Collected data

Segment Open

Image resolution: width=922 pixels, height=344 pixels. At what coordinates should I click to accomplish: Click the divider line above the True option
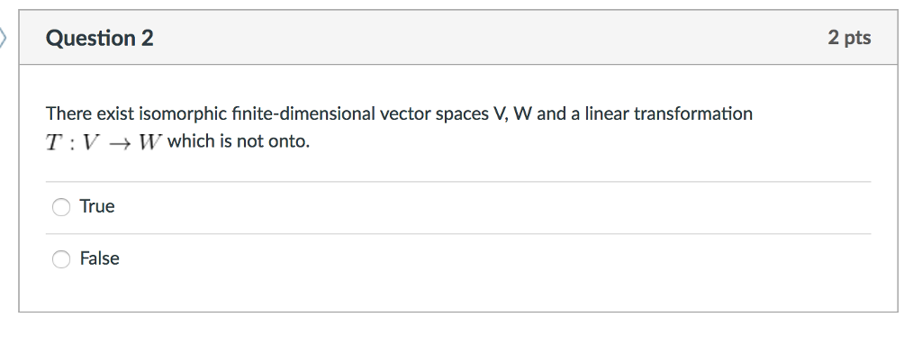tap(458, 182)
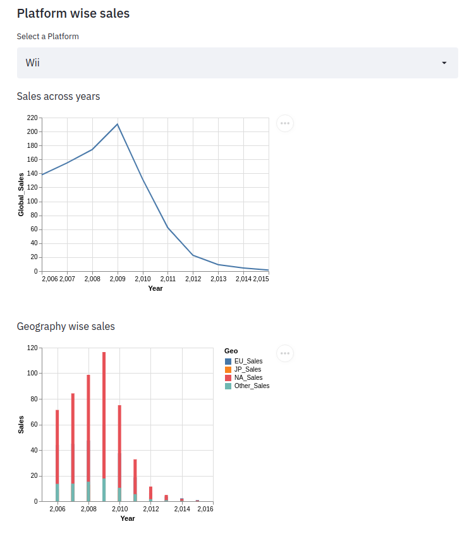
Task: Click the Year axis label on the bar chart
Action: click(128, 518)
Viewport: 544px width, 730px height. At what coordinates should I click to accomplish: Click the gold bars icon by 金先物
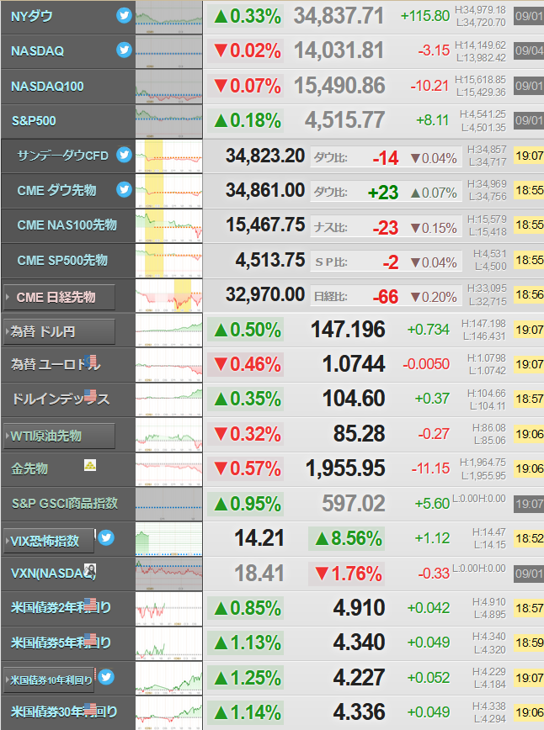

Segment Closed

A verbatim copy of the entries, stripped of pictures, should be produced.

Image resolution: width=922 pixels, height=344 pixels. At what coordinates should I click to accomplish: Click the divider line above the True option
tap(458, 182)
Task: Click the Year axis label on the bar chart
Action: click(128, 518)
Viewport: 544px width, 730px height. At what coordinates should I click to accomplish: Click the gold bars icon by 金先物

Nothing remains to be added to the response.